2017-12-21

エンドレスな鼻歌

けふ久し振りに桐生の湯ららに行つた。ちやうどいま湯ららではお客様感謝デーといふのをやつてゐて、回数券が11枚綴で売つてゐるし、入浴料が500円だからだ。18日に行くつもりだつたが、時間がなくて行けないかつたので、けふ行つたのだ。
お目当ての回数券を購入し、風呂に入つた。最初に水素風呂に入つた。浴槽にはわたしのほかに二人ゐた。そのうちの一人が鼻歌を歌つてゐた。鼻歌を歌ふ、と書いたが、これは正しいい言ひ方なんだらうか。実際、鼻歌を歌ふ、とはをかしな言ひ方だ。しかし、ほかの言ひ方を知らないので、このままにする。
これまで何度も湯ららに来てゐるが、鼻歌を歌ふ人は始めてだつた。なんとなくイヤだなあ、と感じてゐた。けど、文句を言ふほどのものでもないので、聞き流してゐたのだが、曲名はまつたくわからないし、どうも同じフレーズを繰り返してゐるやうに聞こえる。そのことに気がついて、変な人だなあ、と思つた。エンドレスな鼻歌。
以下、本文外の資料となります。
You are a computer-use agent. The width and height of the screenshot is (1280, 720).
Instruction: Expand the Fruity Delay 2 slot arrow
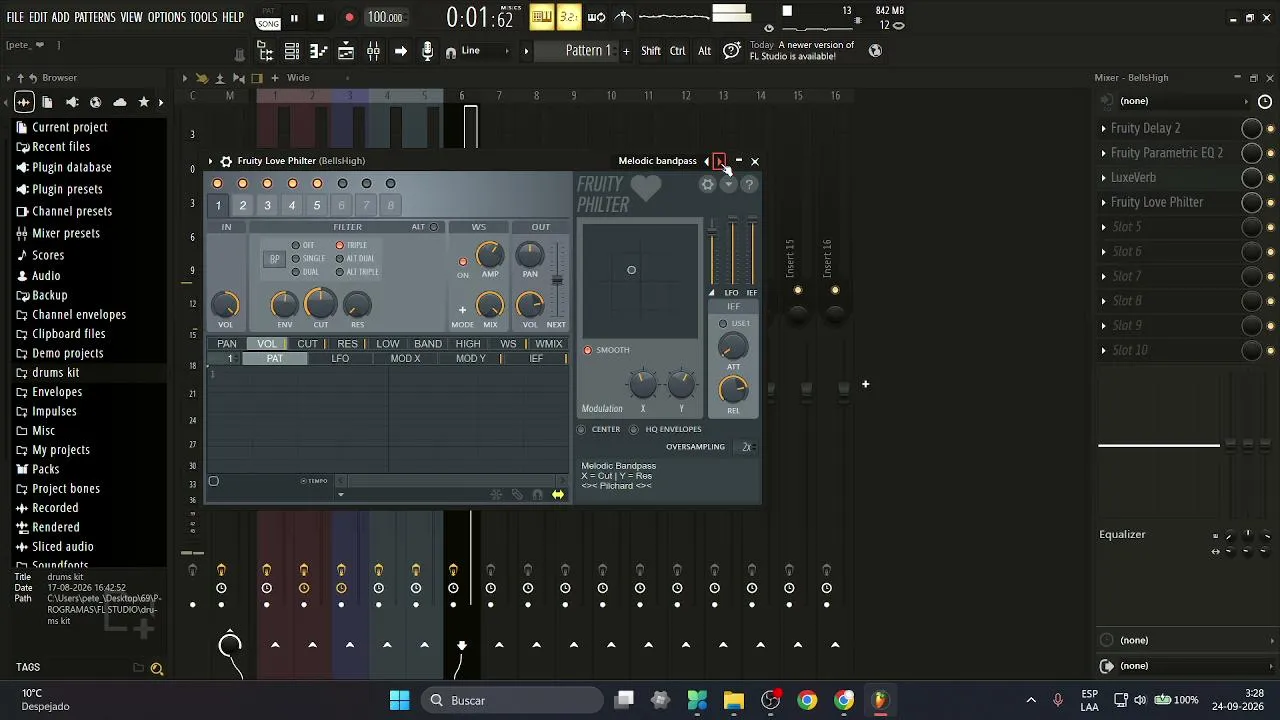click(1104, 128)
これは変だよ、ほんとに。
サキの大好きな短篇に「話上手」つていふのがあつて、わたしは中村能三(なかむらよしみ、と読む)の訳(新潮文庫)が好き(と言ふのはほかにも岩波文庫の川田智雄訳、いまは廃刊になつてゐるサンリオSF文庫の中西秀男訳も持つてゐるし、読めもしないのに原書までも持つてゐる)なのだが、その始めのはうで、女の子が「マンダレイへの道で」の冒頭しか知らないのにそれを繰り返し歌つてゐる、と書いてあるのを思ひ出してしまつたのだつた。まさにそんな感じだつた。